Archiwum Polityki

Znowu awangarda

Parę miesięcy temu stała się rzecz straszna: Szwajcar zorganizował w naszej narodowej galerii wystawę polskiej sztuki. Ten eksperyment nie miał prawa się udać; w efekcie szefowa galerii podała się do dymisji. Teraz próbę ponowiono: w stołecznej Królikarni, będącej filią Muzeum Narodowego, otwarto wystawę współczesnej naszej sztuki widzianej oczyma Niemców. Czy i tym razem skończy się skandalem? Na szczęście chyba nie, choć poseł Tomczak z pewnością miałby co demolować.

Wystawa przygotowana została dla Staatlische Kunsthalle w Baden-Baden i z niewielkimi zmianami przeniesiona przez Dorotę Monkiewicz do Polski. Nosi ona zawiły tytuł „Na wolności/w końcu” oraz nieco mylący podtytuł „Sztuka polska po 1989 roku”. Mylący, albowiem Niemców nie interesował w gruncie rzeczy przegląd wszystkiego, co stworzyli polscy artyści w tym czasie. Wybierali natomiast prace mieszczące się w tzw. nurcie krytycznym, komentujące naszą rzeczywistość, prezentujące różne postawy wobec zjawisk społecznych, politycznych, kulturowych, jakie wydarzyły się w minionej dekadzie.
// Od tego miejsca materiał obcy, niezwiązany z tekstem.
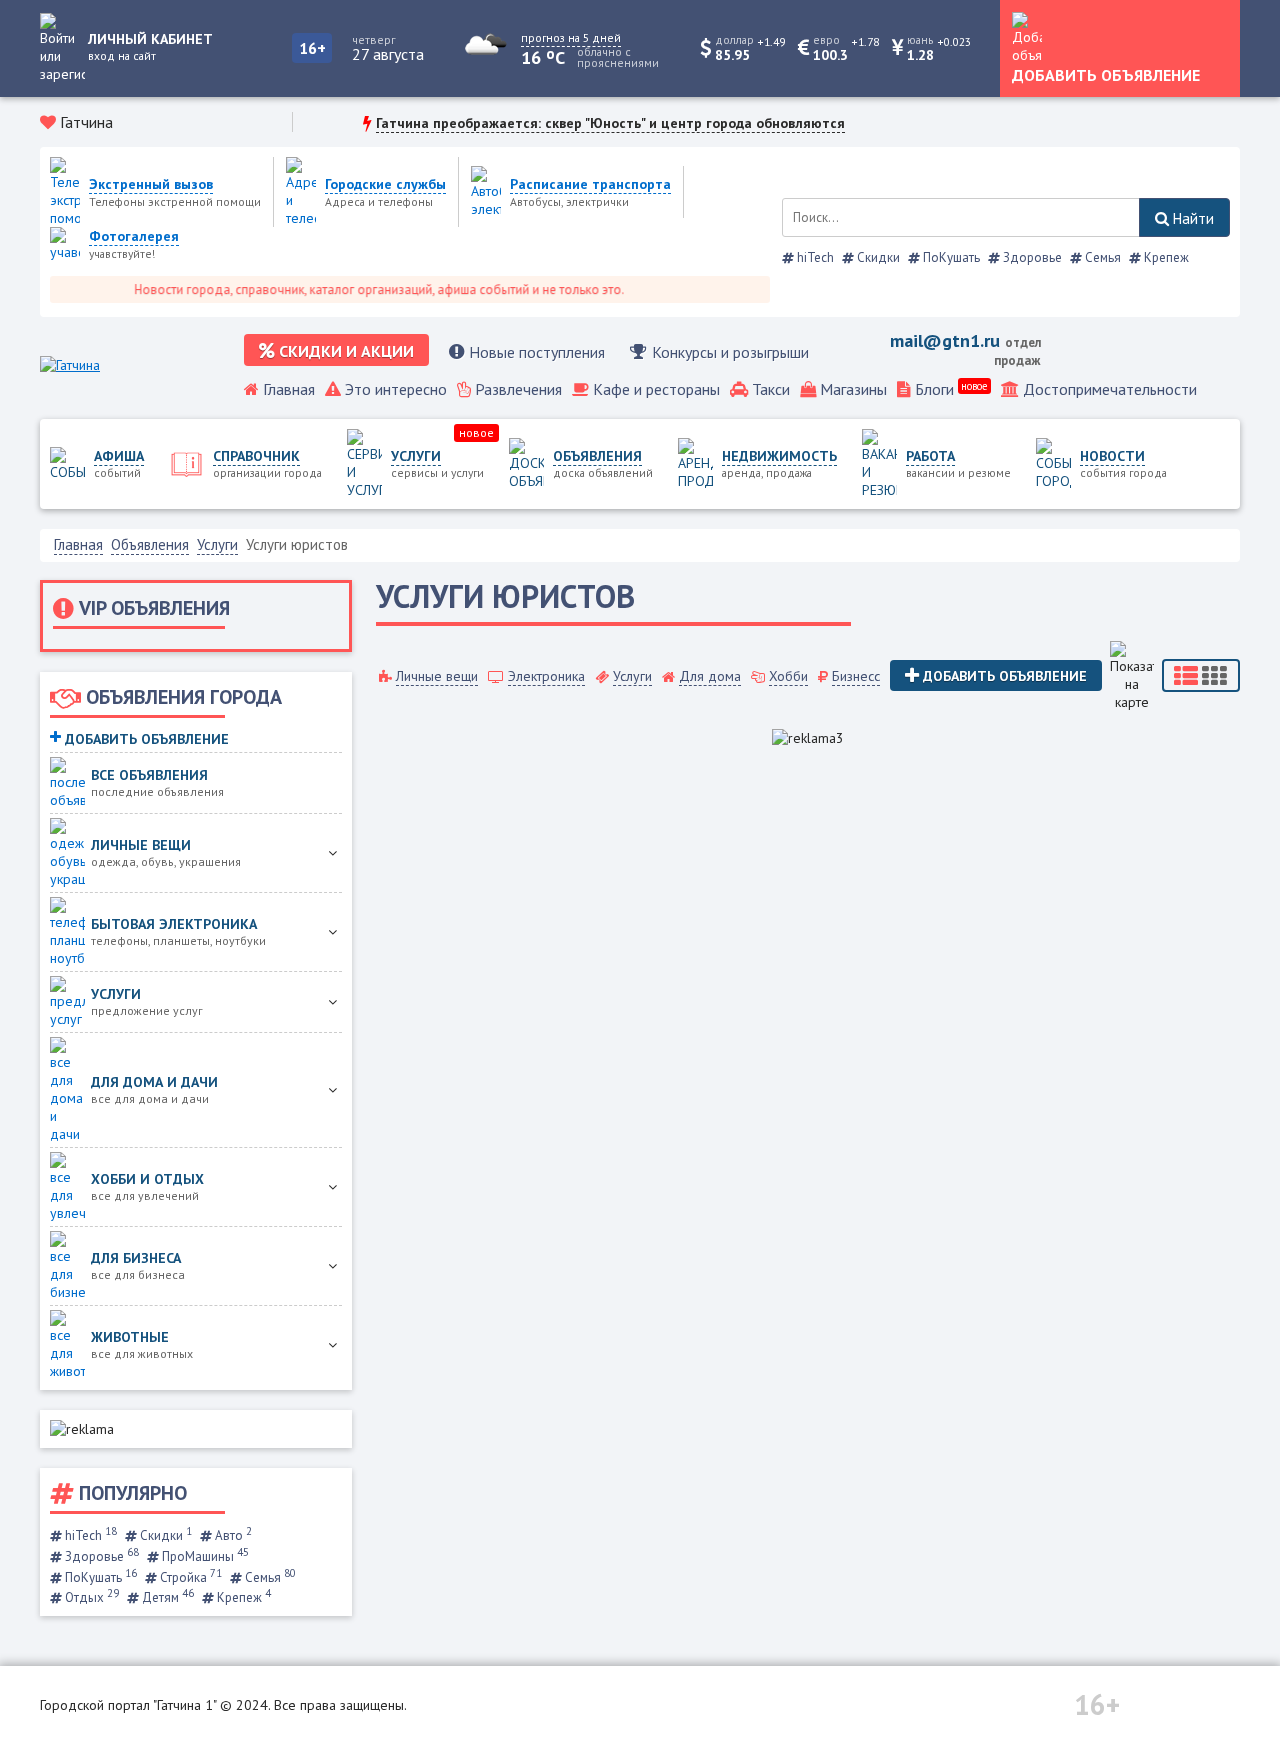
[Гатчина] (70, 365)
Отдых (90, 1597)
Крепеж (1165, 257)
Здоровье (1031, 257)
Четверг (374, 39)
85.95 (732, 55)
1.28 (920, 55)
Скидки (877, 257)
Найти (1191, 218)
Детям (166, 1597)
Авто (232, 1535)
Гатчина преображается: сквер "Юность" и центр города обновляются (610, 123)
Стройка (189, 1577)
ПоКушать (950, 257)
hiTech (814, 257)
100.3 (830, 55)
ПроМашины (204, 1556)
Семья (1101, 257)
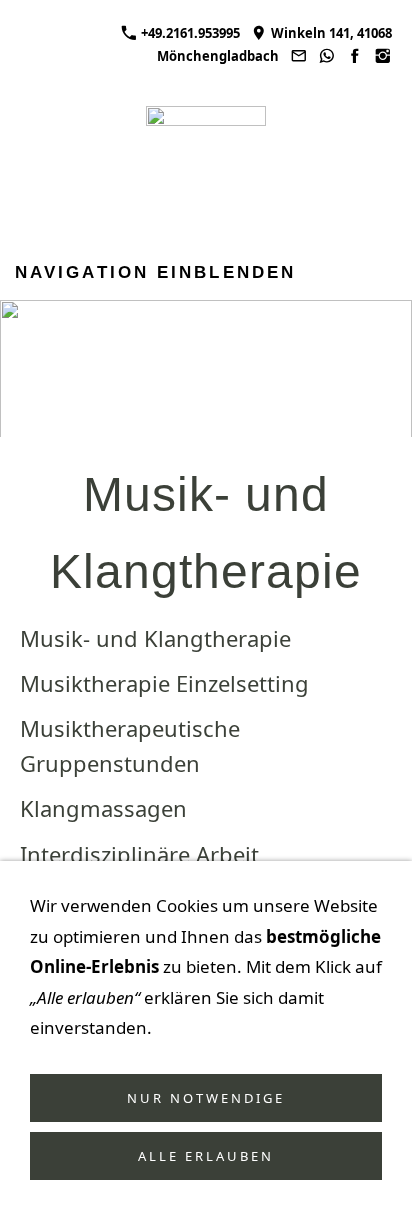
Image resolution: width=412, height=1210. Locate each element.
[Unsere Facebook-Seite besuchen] (355, 56)
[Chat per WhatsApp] (326, 56)
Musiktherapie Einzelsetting (164, 683)
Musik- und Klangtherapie (155, 638)
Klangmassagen (103, 808)
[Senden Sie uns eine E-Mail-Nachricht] (298, 56)
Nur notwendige (206, 1098)
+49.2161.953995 (189, 33)
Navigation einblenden (155, 272)
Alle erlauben (206, 1156)
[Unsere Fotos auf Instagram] (383, 56)
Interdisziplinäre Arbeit (139, 854)
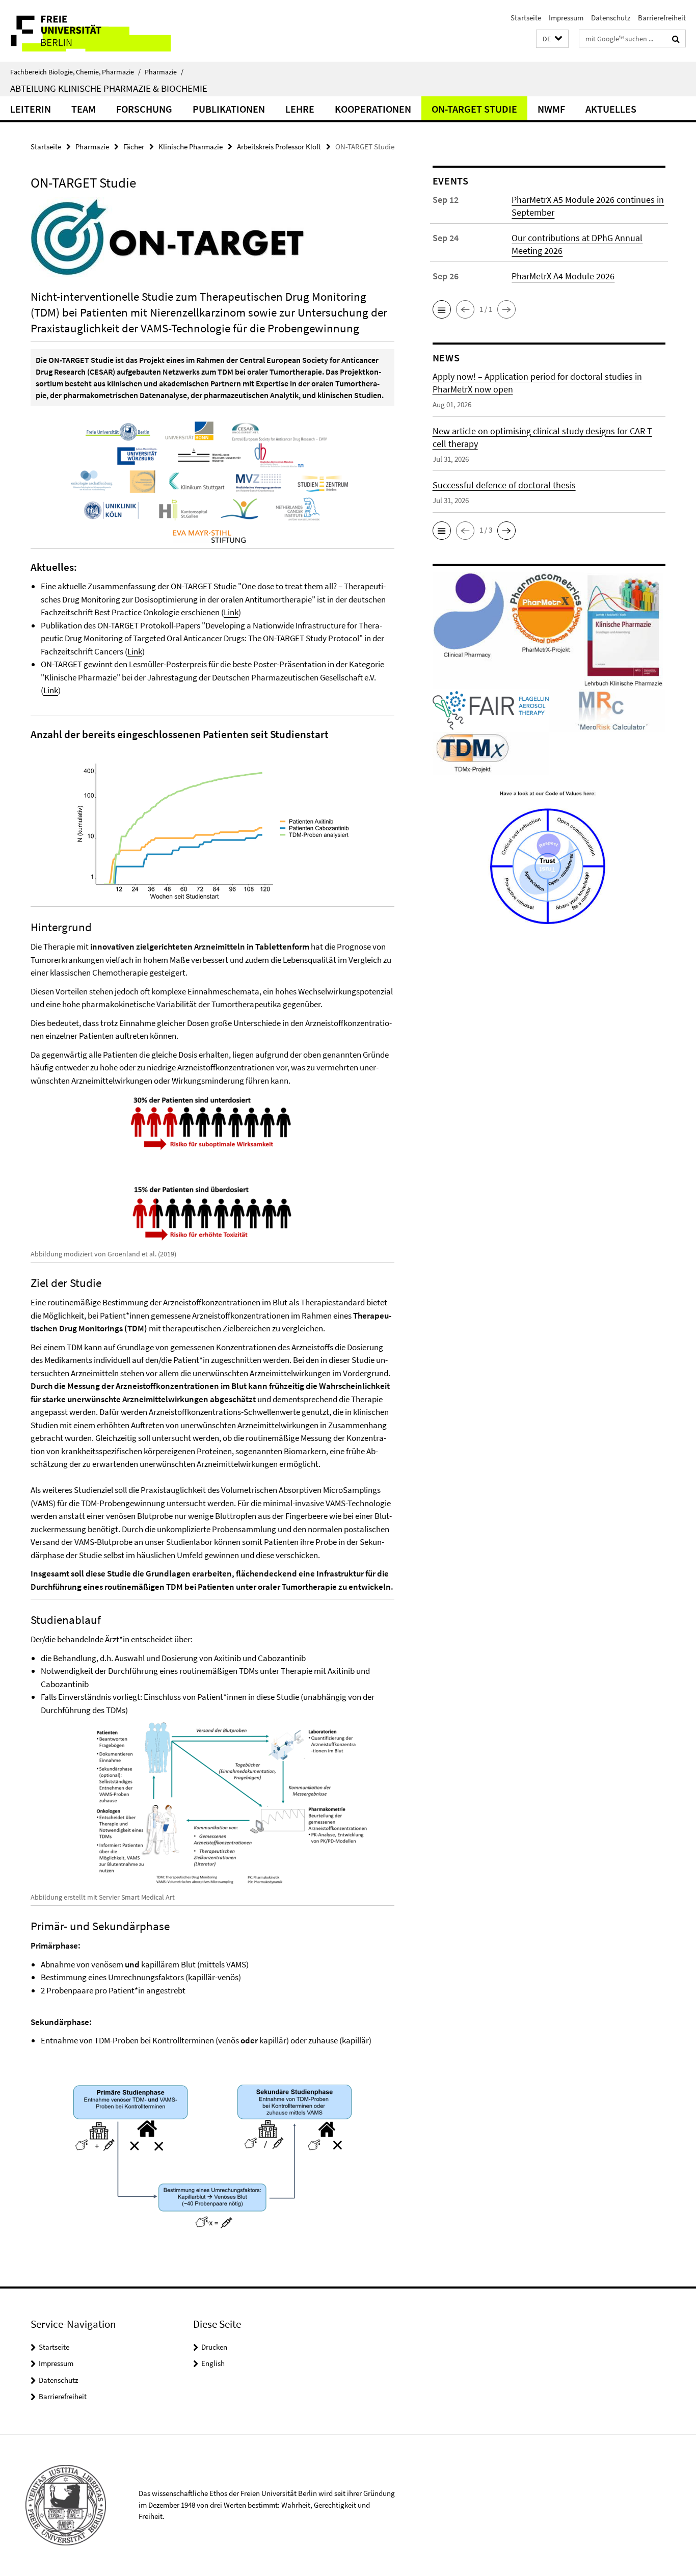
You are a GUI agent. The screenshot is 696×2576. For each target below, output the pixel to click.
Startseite (526, 17)
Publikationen (229, 108)
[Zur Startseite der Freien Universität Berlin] (85, 30)
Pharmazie (164, 71)
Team (83, 108)
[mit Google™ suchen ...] (675, 39)
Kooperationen (373, 108)
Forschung (144, 108)
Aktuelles (610, 108)
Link (231, 612)
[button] (552, 39)
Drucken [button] (214, 2347)
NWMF (551, 108)
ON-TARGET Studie (474, 108)
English (213, 2363)
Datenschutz (610, 17)
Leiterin (30, 108)
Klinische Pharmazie (190, 146)
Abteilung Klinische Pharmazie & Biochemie (108, 88)
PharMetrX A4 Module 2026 (563, 276)
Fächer (133, 146)
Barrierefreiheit (662, 17)
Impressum (566, 17)
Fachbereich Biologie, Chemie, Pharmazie (75, 71)
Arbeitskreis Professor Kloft (279, 146)
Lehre (299, 108)
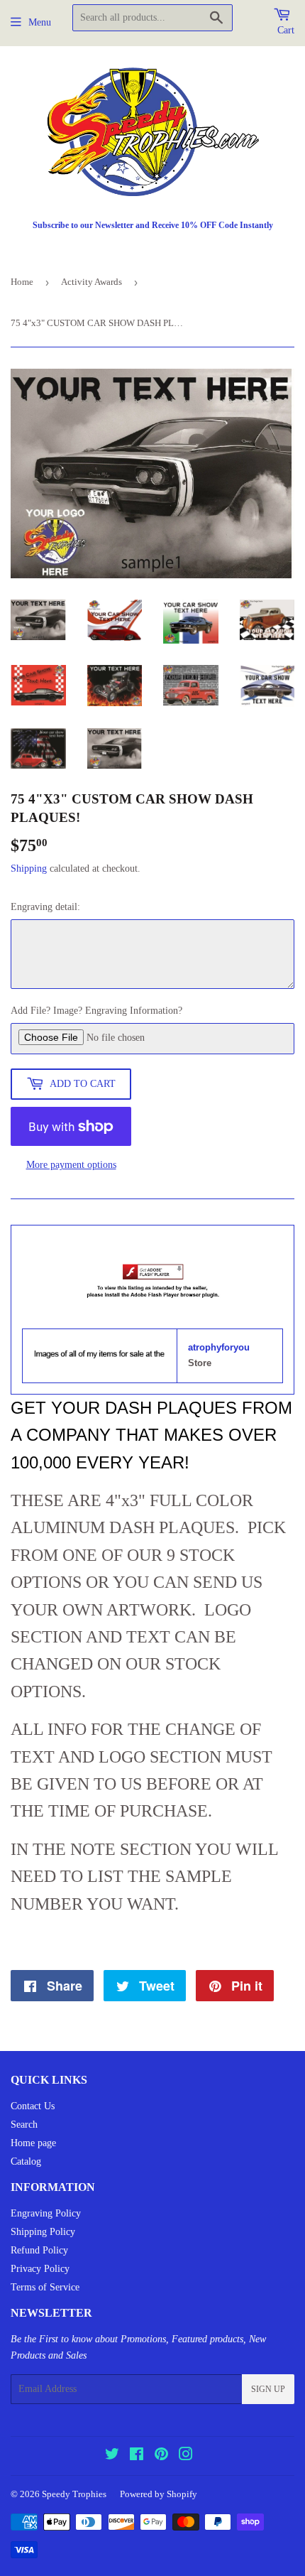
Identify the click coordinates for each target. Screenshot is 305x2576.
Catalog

Postawiono na twórców młodszego i średniego pokolenia (najstarszy twórca prezentowany na wystawie ma 45 lat), którym z reguły obce są takie urządzenia jak pędzel, dłuto, rylec.

Można więc zaryzykować tezę, że ekspozycja jest próbą wskazania czołówki zaangażowanej awangardy polskiej schyłku XX wieku. Nie ma tu zatem niespodziewanych odkryć, zaskakujących wyborów. Pokazano więc szereg prac, które śmiało można już zaliczyć do klasyki współczesności, artystów dobrze już znanych z galeryjnych sal i od dawna pasowanych na przewodników młodej, bojowej polskiej sztuki: „Lego. Obóz koncentracyjny” Zbigniewa Libery (1996), „Krzysztof Czerwiński” Katarzyny Kozyry (1996), „Oko za oko” Artura Żmijewskiego (1998), „Anatrophy” Grzegorza Klamana (1999) czy „Queen Midas Looking for Bugs” Marka Kijewskiego (1995). Oczywiście można by sporządzić dodatkową listę twórców i prac, których brak na wystawie jest nieusprawiedliwiony i zubaża obraz polskiej sztuki krytycznej ostatniego dziesięciolecia: znaleźliby się tam Mirosław Bałka, Zofia Kulik, Jarosław Kozłowski czy Grupa Łódź Kaliska. Szkoda też, że zabrakło obiektów powstałych w ramach niezwykłej, prowadzonej od kilku lat przez firmę AMS kampanii artystycznego plakatu społecznego, prezentowanego na ulicznych billboardach.